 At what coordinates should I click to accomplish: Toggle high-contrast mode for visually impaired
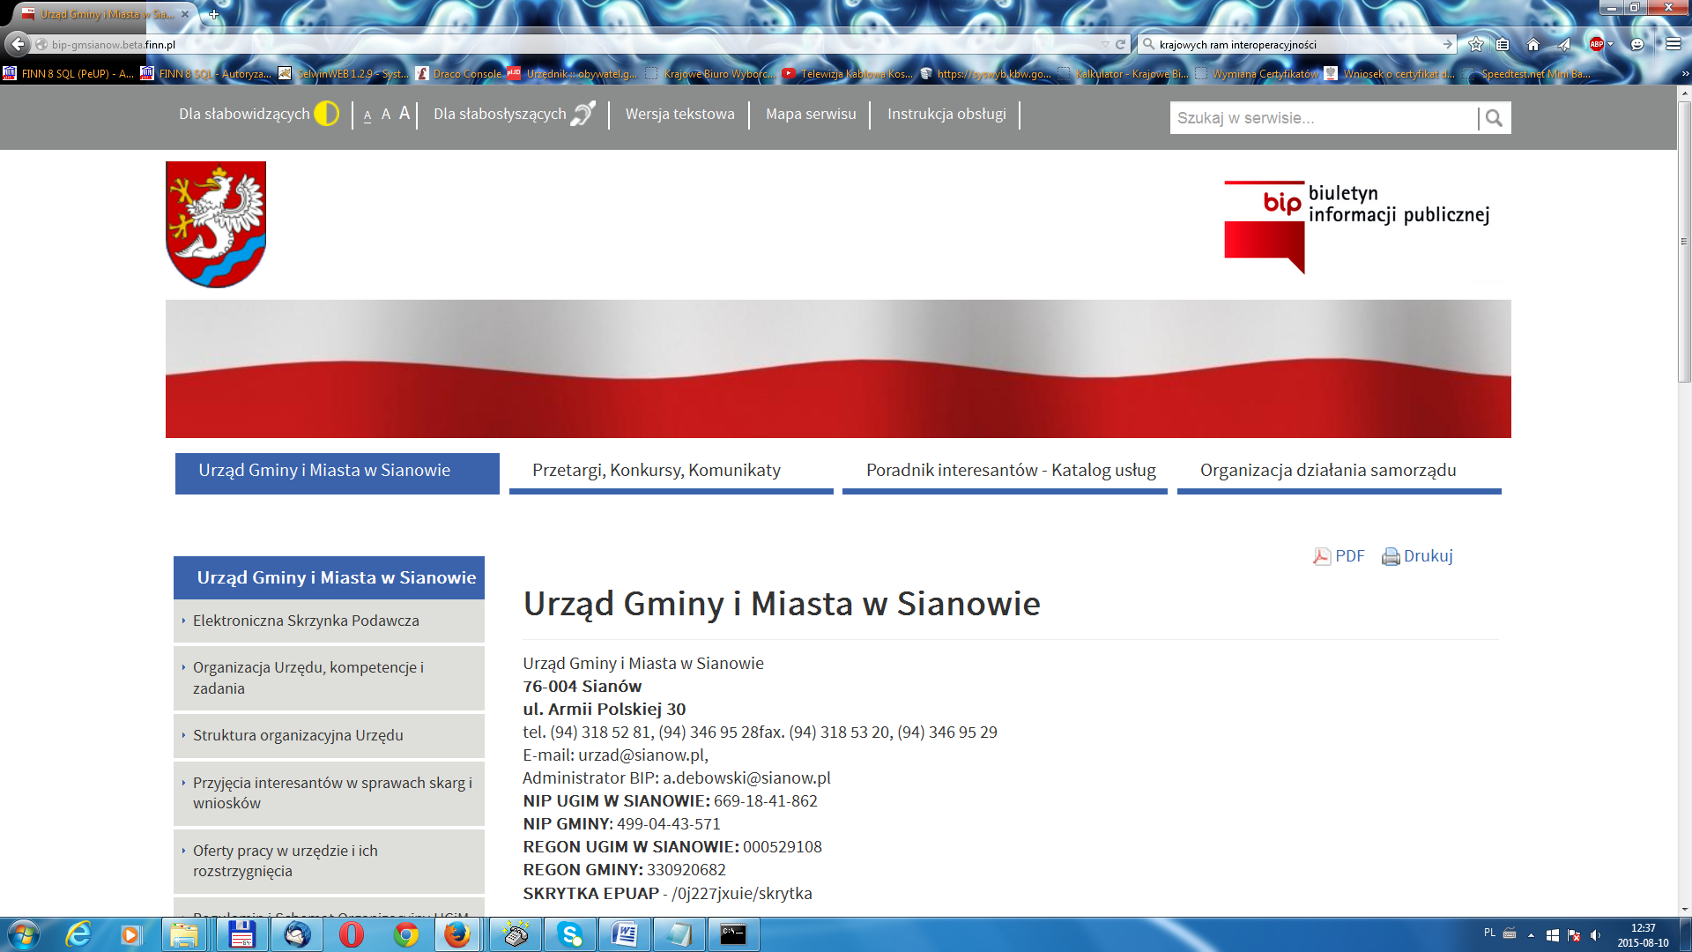[x=326, y=114]
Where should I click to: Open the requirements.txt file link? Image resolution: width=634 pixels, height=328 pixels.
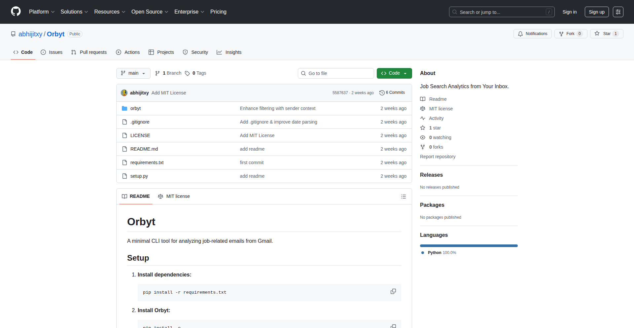click(147, 162)
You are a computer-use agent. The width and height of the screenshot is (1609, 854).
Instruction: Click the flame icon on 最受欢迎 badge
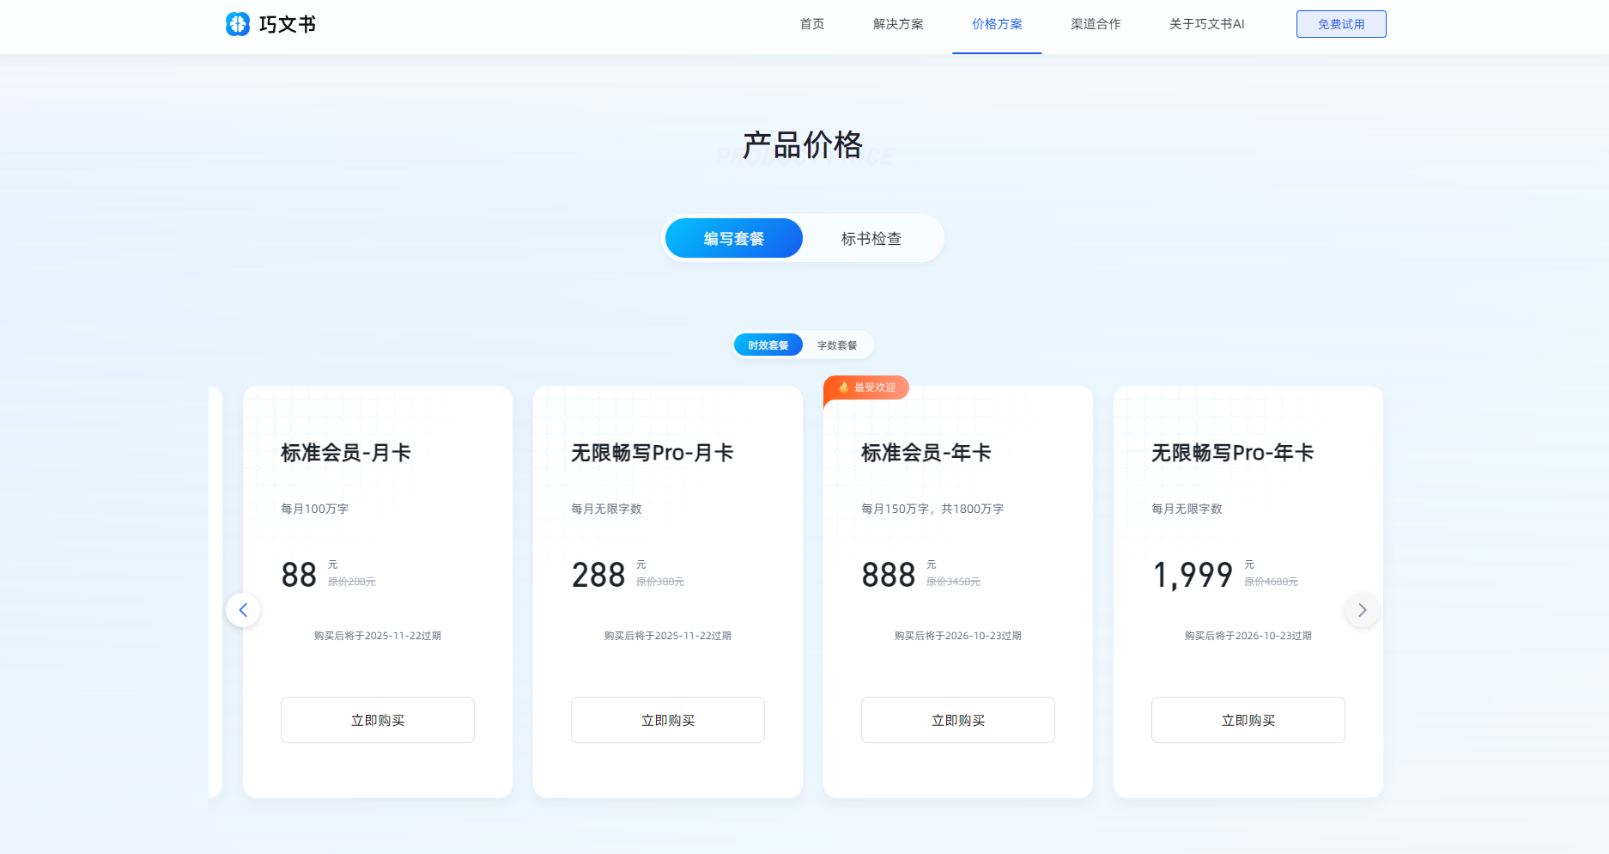pos(845,387)
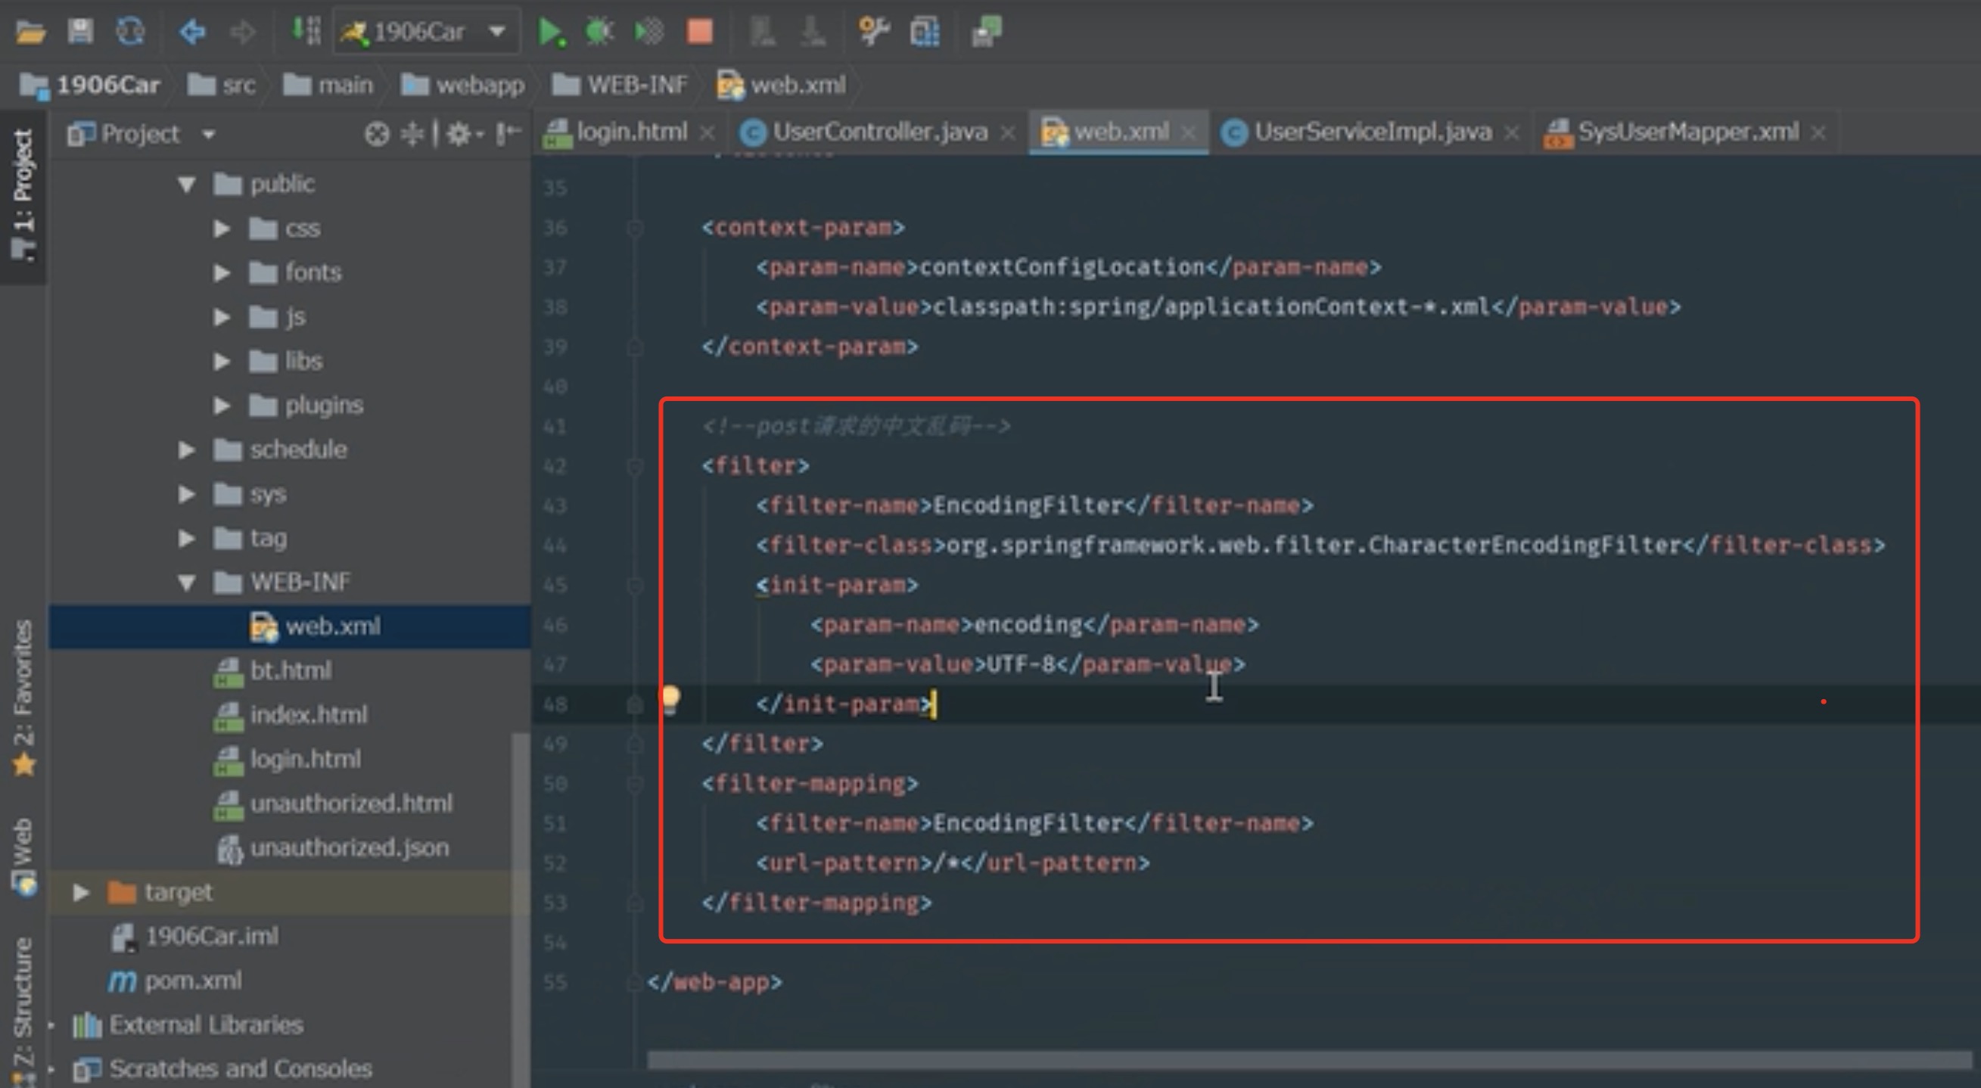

# WHAT TO PRODUCE
Only the pictures are to be left out; write out all the other data exactly.

# RESPONSE FOR THIS EXERCISE
 At what coordinates should I click to accomplish: Toggle high-contrast mode for visually impaired
[x=326, y=114]
Where should I click to: Open the requirements.txt file link? Image resolution: width=634 pixels, height=328 pixels.
click(147, 162)
You are a computer-use agent. The width and height of the screenshot is (1609, 854).
Instruction: Click the flame icon on 最受欢迎 badge
pos(845,387)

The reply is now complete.